The fact is that the government has already assessed that even after five months of agitation, neither the noblemen nor the countrymen appear to be bothered. Presently, the veterans are fighting a lone battle.

And in the meantime another Colonel (Colonel Mahadik) is killed in the valley bravely fighting the terrorists. But then, as one of the politicians said, “They are paid to die”. Who is really bothered? Also, in the meantime, in PM’s own state, last week, Army had to control even small scale riots that police and para-military forces couldn’t control. Armed forces are the preferred forces for disaster relief and even for law and order situations that someone else is paid to do. But, they do their job and are forgotten and no one is bothered.

We are all Shatranj Ke Khiladi; we don’t care as long as the water doesn’t get into our wine.

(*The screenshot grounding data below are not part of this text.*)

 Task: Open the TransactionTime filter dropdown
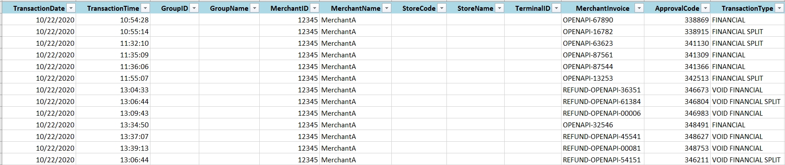click(x=145, y=9)

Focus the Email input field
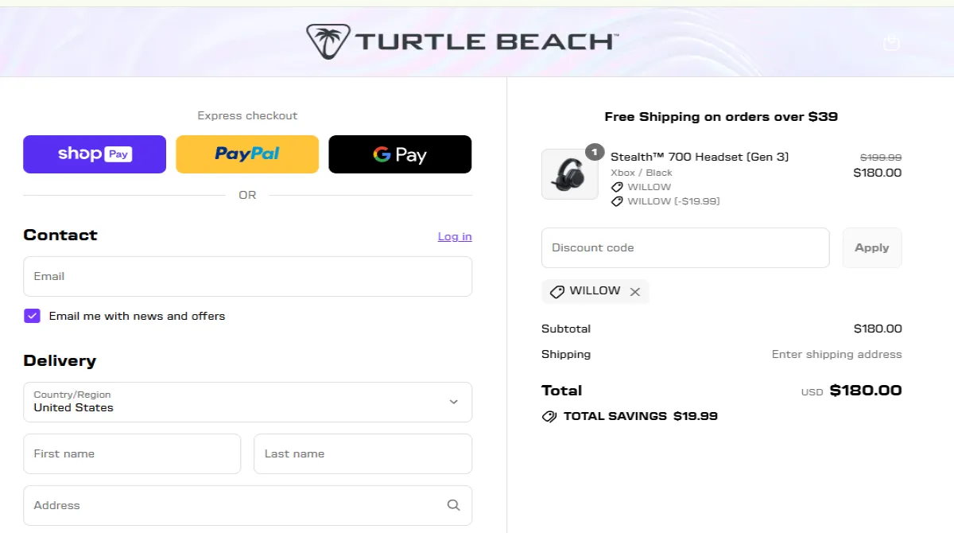247,277
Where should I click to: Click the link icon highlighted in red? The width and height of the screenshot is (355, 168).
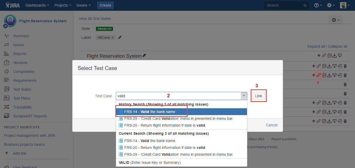coord(318,75)
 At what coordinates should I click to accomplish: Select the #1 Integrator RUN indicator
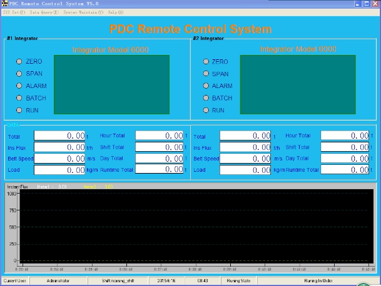(19, 111)
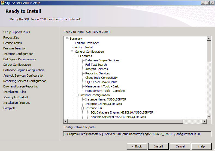Collapse the Features tree node
The height and width of the screenshot is (151, 215).
[77, 56]
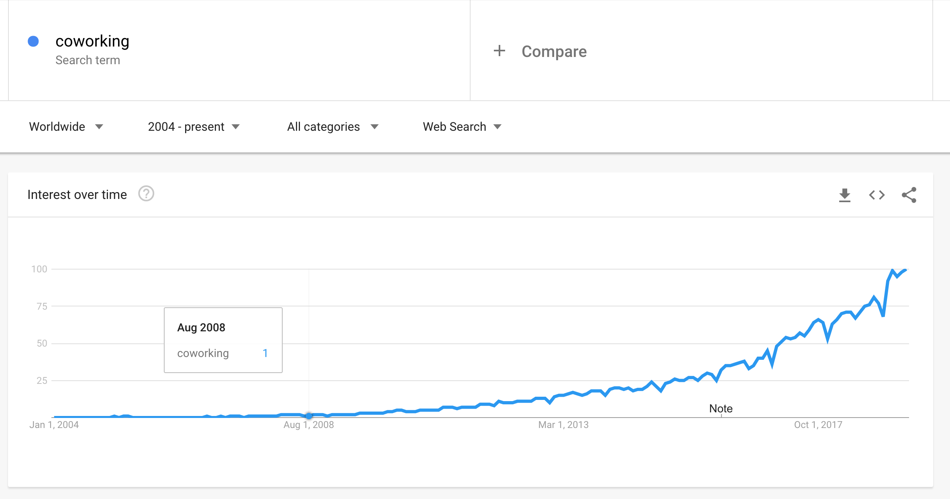Image resolution: width=950 pixels, height=499 pixels.
Task: Click the Note marker on chart
Action: click(721, 408)
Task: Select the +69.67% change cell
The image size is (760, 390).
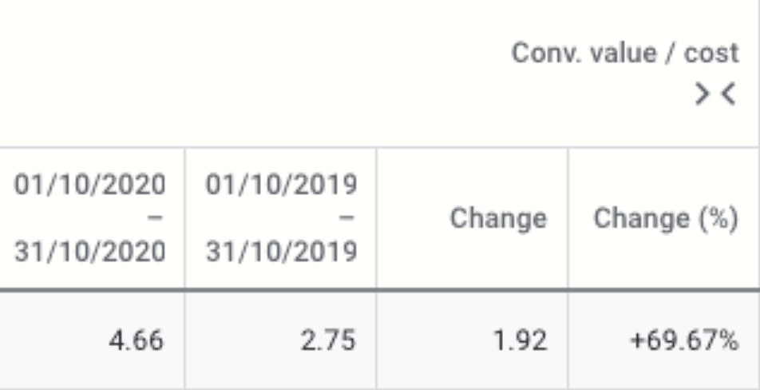Action: pyautogui.click(x=663, y=340)
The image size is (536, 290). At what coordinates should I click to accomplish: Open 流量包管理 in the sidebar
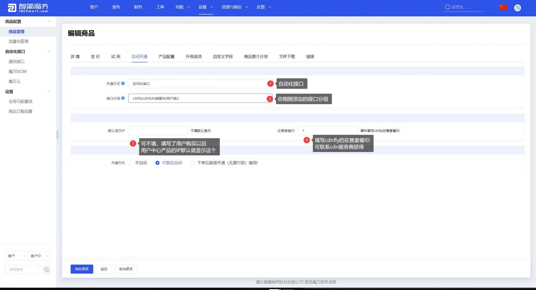pyautogui.click(x=18, y=42)
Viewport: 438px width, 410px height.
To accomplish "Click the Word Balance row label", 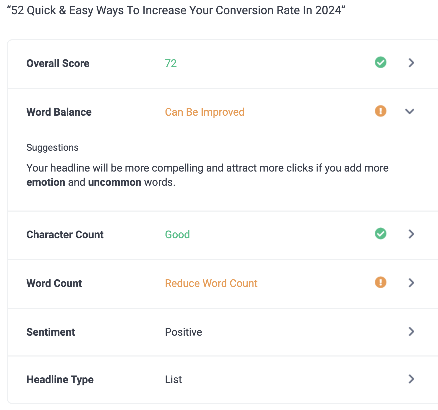I will tap(59, 112).
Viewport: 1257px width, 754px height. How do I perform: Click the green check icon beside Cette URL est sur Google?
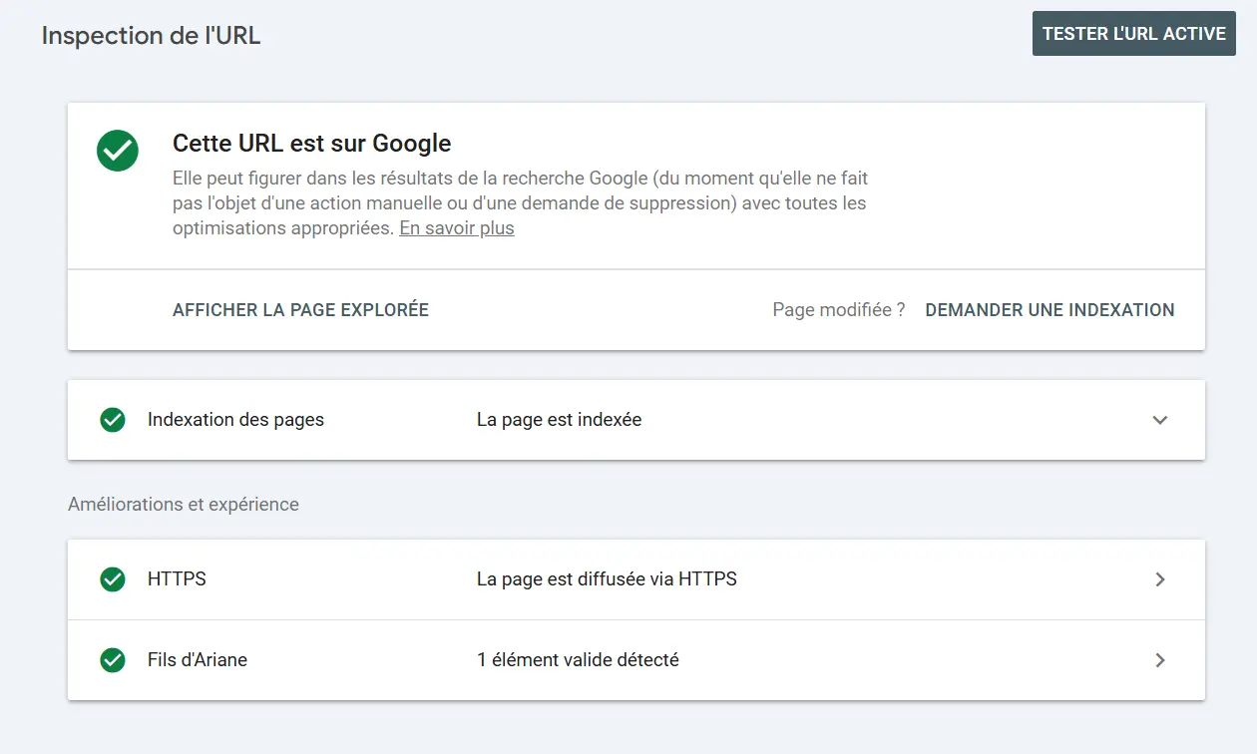coord(117,151)
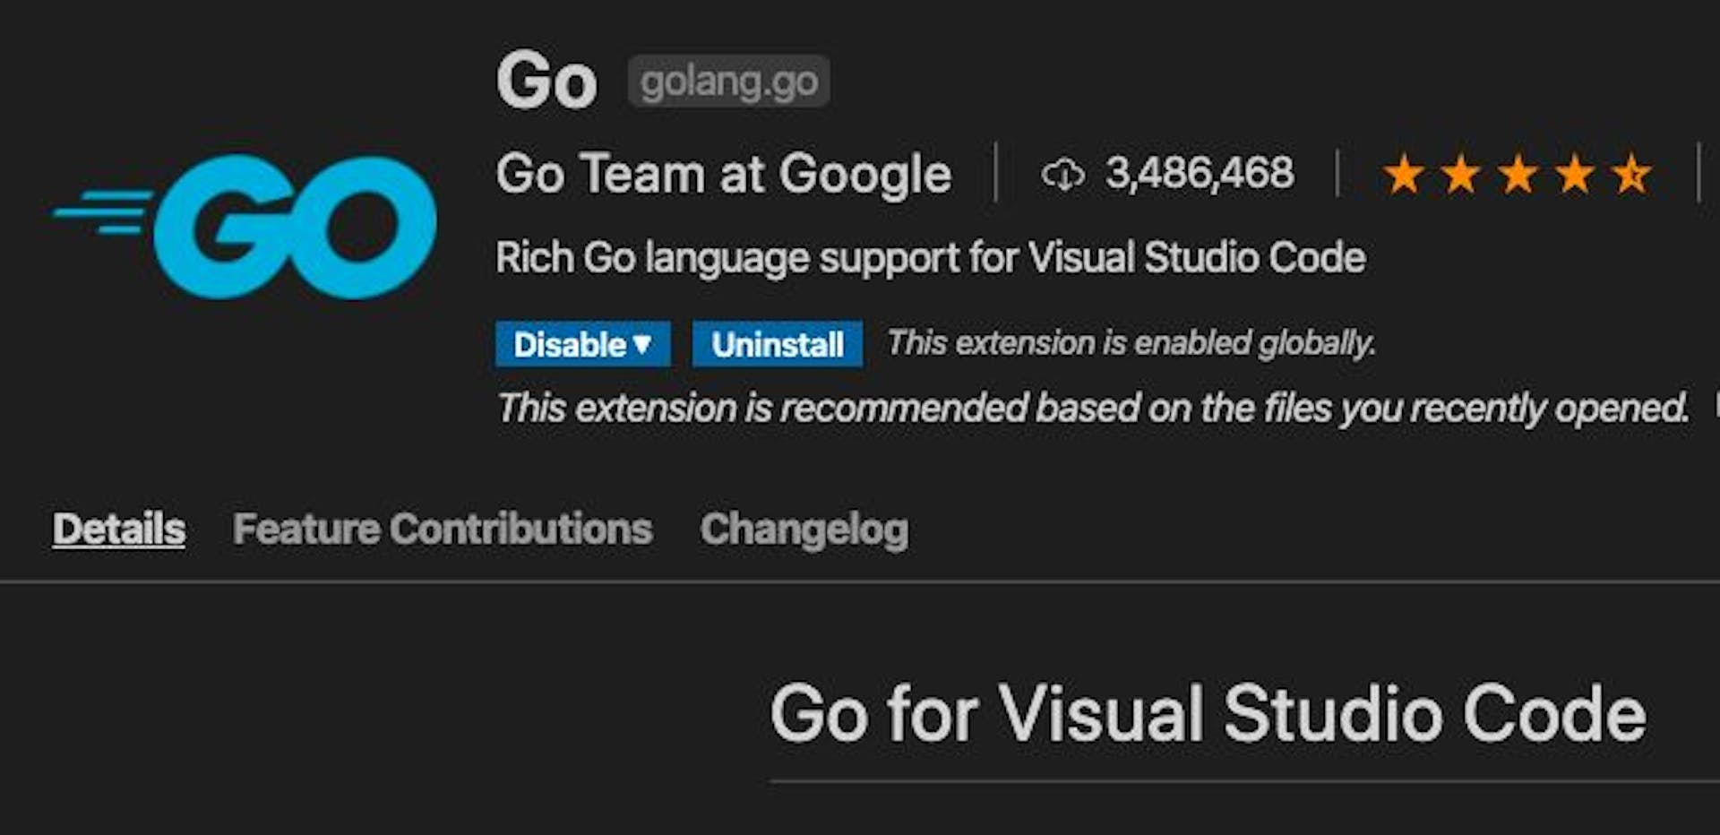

Another ludicrous statement attributed to the Raksha Mantri Shri Manohar Parrikar in a national daily was: Let the veterans prove that their agitation is not political. The pot calling the kettle black? As recently as 05 Sep 15, it is you and your government, Mr. Parrikar, who played politics with OROP by announcing it just before the Bihar elections; when there was no need for any such announcement since it was already passed by the parliament. The UPA government played politics with OROP all those four decades and just before the parliamentary elections. And, you, have the temerity to ask veterans to prove that their agitation is not political. Once again, you have assessed that our people are not concerned about the specifics of any issue. Hence, knowing anything about OROP would be beyond the grasp of average Indians. Why only politicians and bureaucrats? Even the Indian justice system works on the principle of delaying justice so long that it becomes fait-accompli.

image

The present government started off with the promise that it would be a government with a difference in its approach towards all issues concerning the nation and its citizens. So then, what appears to have gone wrong with the promise to implement the full OROP within 100 days of coming to power? Is it so helpless and, more importantly, blinded by the designs of the bureaucracy that it cannot trust its faujis against the same bureaucracy; especially when the Indian faujis have amply proved to be amongst the best in the world and the Indian babus have proved to be amongst the worst?

Or, is it that since the previous governments paid only lip-service to the OROP issue, this government, in a bid to take credit for finally having sanctioned the OROP, is losing patience with the veterans for denying it its carefully crafted moment of glory? If that is the case then hasn’t the government got itself to blame? Shouldn’t it have studied the issue independently rather than through the coloured glasses of the bureaucracy?

It is quite likely that the government must have by now realised that something that should have brought it enormous goodwill and credit seems to have backfired by its playing into the hands of the bureaucracy. In that case, rather than reinforcing an erroneous stand should it not do the honourable thing of exposing these wily babus and let the nation know that it made a mistake? I am sure the government would immediately win back the trust of the faujis. There is no glory in the government being at war with its own armed forces; and, even if the government wins, India and Indians lose though it may not be apparent to them straightway.